La caricature est savoureuse. On y voit un bourgeois passablement saoul, la main appuyée à une commode pour se maintenir en équilibre devant sa dame en pleurs. »Est-il permis de revenir de Bercy dans un état pareil ? Un homme établi » (…),fait dire la légende à la femme. »Eh ben quoi ? Puisque j’aime l’eau ! On ne peut plus aimer l’eau, à présent ? » répond l’homme. Le dessin est signé du caricaturiste Honoré Daumier (1808-1879). Il rappelle ce qu’était Bercy au XIXe siècle : un lieu où les Parisiens venaient en masse pêcher et faire du canotage les dimanches et jours fériés. Un lieu, surtout, où l’on buvait, souvent en quantité, le vin étant ici moins cher que dans la capitale. Car le quartier, où s’était développé un marché de négoce de vin, était alors en dehors de Paris et, donc, exempt des taxations appliquées sur les marchandises entrantes. Clin d’oeil de l’Histoire, l’impôt était prélevé au mur des Fermiers généraux, situé à la place de l’actuel ministère de l’Économie et des Finances.
« Quand on se promène aujourd’hui sur la terrasse dominant la voie sur berge ou sur les gradins extérieurs du Palais Omnisport de Paris Bercy, on a du mal à imaginer l’effervescence qui régnait au XIXe siècle le long du quai et dans les rues occupées à présent par le paisible parc de Bercy », note Lionel Mouraux, président de la Photothèque des jeunes Parisiens, dans son ouvrage « Bercy, au fil du temps »(Parimagine).
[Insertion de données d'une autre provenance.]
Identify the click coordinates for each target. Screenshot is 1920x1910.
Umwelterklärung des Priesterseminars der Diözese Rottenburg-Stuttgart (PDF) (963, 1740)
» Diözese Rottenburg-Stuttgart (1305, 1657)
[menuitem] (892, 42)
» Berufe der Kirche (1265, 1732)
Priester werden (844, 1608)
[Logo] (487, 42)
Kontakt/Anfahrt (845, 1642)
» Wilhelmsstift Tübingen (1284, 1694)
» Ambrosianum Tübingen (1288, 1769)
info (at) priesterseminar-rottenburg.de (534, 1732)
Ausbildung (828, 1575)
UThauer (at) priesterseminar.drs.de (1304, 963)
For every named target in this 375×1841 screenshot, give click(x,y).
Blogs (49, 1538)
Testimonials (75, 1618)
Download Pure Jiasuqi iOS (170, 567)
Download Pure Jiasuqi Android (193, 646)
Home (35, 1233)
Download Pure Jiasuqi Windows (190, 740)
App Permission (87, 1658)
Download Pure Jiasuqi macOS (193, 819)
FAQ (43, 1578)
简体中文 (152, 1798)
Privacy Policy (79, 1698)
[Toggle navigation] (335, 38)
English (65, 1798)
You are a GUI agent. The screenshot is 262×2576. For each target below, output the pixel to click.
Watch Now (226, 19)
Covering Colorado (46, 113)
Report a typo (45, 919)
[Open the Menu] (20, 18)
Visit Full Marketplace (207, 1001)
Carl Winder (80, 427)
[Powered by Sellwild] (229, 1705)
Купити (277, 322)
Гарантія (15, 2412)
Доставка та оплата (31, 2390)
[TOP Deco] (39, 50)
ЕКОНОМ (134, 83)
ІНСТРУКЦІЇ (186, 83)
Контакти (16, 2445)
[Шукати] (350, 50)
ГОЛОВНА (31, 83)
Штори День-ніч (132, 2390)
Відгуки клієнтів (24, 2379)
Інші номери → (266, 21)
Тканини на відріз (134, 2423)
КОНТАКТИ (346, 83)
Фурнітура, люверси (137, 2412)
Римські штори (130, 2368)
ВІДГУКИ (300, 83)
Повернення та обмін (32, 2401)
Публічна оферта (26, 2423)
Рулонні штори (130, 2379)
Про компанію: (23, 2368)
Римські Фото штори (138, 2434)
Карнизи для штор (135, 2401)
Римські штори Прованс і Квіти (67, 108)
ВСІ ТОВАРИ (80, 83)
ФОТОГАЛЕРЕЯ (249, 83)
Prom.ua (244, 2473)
Il y retrace l’histoire de ce quadrilatère d’une quarantaine d’hectares qui n’a guère été modifié au cours du temps. C’est à partir de la Révolution qu’un marché de dépôt de vin s’y installe, en raison de la proximité de la Seine. Bercy n’abrite alors que des résidences, dépendances du château de Bercy situé plus à l’est. Cédées à la haute bourgeoisie désireuse d’avoir un pied-à-terre à la campagne, elles seront transformées en entrepôts avec leurs jardins et deviendront, un siècle plus tard, le plus grand marché viticole du monde.
Si Bercy est avant tout un lieu de travail, il attire rapidement les Parisiens, qui y achètent leur vin à moindres frais. Son cadre champêtre en fait une destination de promenade. Guinguettes et auberges s’installent du pont de Bercy à l’actuelle avenue des Terroirs de France. Fondé en 1784, le Rocher de Cancale était l’un des plus célèbres établissements. »C’est la véritable Bourse de Bercy,écrit Alfred Sabatier, un journaliste et négociant de l’époque.Ici, vous pouvez savoir si le temps ou l’oïdium va avoir une importance quelconque sur le margaux ou le minervois ; si le brouilly va cette année détrôner le sauternes. » Un autre lieu, les Terrasses (voir illustration), deviendra le rendez-vous attitré des canotiers. C’est l’époque du « joyeux Bercy », pour reprendre l’expression de Lionel Mouraux. Une époque avec laquelle le cours Saint-Emilion, aujourd’hui centre commercial à ciel ouvert, entend renouer, dans une version néanmoins bien plus aseptisée. Seul le musée des Arts forains, par sa nature populaire et festive, semble en reprendre l’héritage (voir encadré).
Insouciance.
Au XIXe siècle, les affaires se concluaient souvent autour de la table. Les guinguettes sont réputées pour les fritures et les « matelotes », bouillabaisses de poissons d’eau douce. »Chacune d’elles possédait à l’arrière sa tonnelle(…),propice à l’idylle, à l’aventure galante », écrit Lionel Mouraux. C’est dans le quartier qu’est mise au point la recette de l’entrecôte Bercy (cuite sur les douelles) ou celle de l’entrecôte Marchand de vin (sauce aux échalotes, beurre et vin). Dans ce cadre en apparence idyllique, deux fléaux menacent néanmoins l’insouciance ambiante : les inondations et les incendies parfois considérables, attisés par la présence de l’alcool, du bois et de la chaume des toits.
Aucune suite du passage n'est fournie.